Despite the fact that a lot of money had been spent on the Copenhagen Fortress, ramparts and tombs were not in finished condition when a large Swedish army under Charles X. Gustav from Valby Bakke looked over the city 10.8.1658. A major attack at this time would undoubtedly have brought down the city, but the Swedes spent a month procuring heavy artillery from Kronborg in front of the city and launching a systematic bombardment. This time was used by the defenders to remedy the worst shortcomings of the ramparts, and a Dutch auxiliary fleet, after defeating the Swedes in the Sound on 29 October, brought large supplies to the city as well as 2,200 well-equipped infantrymen. The storm in Copenhagen on the night between 10 and 11 February 1659 was very close to success for the Swedes, as a few came up on the rampart between Gyldenløves Bastion and Bryghuset. However, they were repulsed with very large losses. It was not until the peace in Copenhagen on 27 May 1660 that the siege was lifted.

During the war, the citizens had realized that Copenhagen was given new privileges. The four mayors and eight councilors (the magistrate) were now supplemented by a popularly elected citizen representation of 32 men, who were to negotiate with the magistrate about the city’s conditions. During the war, the citizens of Copenhagen had lent the king, Frederik III, a lot of money by buying ships, cannons and equipment for the crown, which it could not immediately pay for. Frederik III therefore sought to buy the citizens’ loyalty by ensuring them economic and political equality with the nobility, with the right to buy “freely”, ie. noble estate, equal right to offices, etc.

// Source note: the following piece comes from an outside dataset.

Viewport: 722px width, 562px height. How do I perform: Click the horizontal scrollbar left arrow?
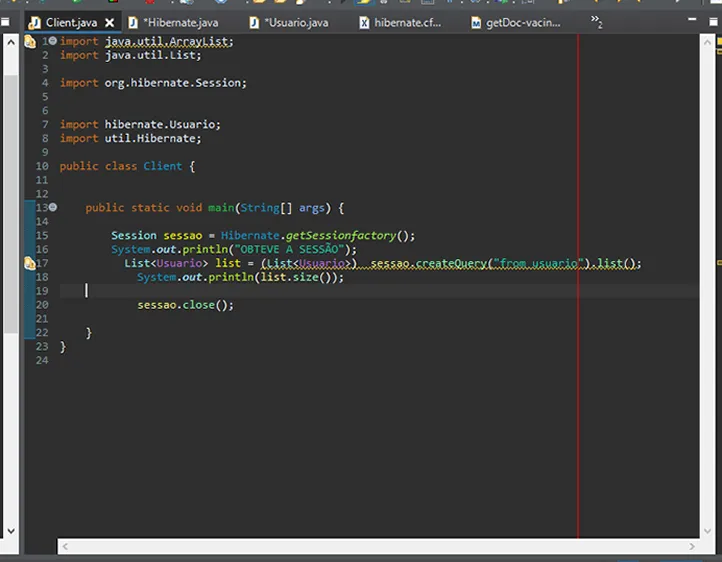pos(65,547)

At the estate meeting in September-October 1660, Frederik III was first declared hereditary king and then dictator. Thus, Copenhagen’s political privileges became quite illusory, as only the right to buy land remained.

After the dictatorship

After 1660/61, Copenhagen became seriously the capital of Denmark and Norway, as all the new state institutions as well as the navy and a large part of the army were located in Copenhagen. The town’s defenses were reinforced at the completion in 1664 by Kastellet, which became the residence of 2,000 soldiers with wives and children. Furthermore, in 1685-92, the large bastion row Nyværk was built, which went NE of Christianshavn to the mouth of the harbor just outside Kastellet.

The city also experienced great tragedies during these decades. From July 1711 to June 1712, the worst plague in the city’s history raged, and at least 22,000 of the city’s approx. 60,000 inhabitants died. The worst losses after the plague had just been recovered when another disaster hit the hard-hit city. 20.10.1728 some children played with candles in Skt. Clemensstræde close to Vesterport. A strong westerly wind caused the 2/3 of the city burned over the next two days.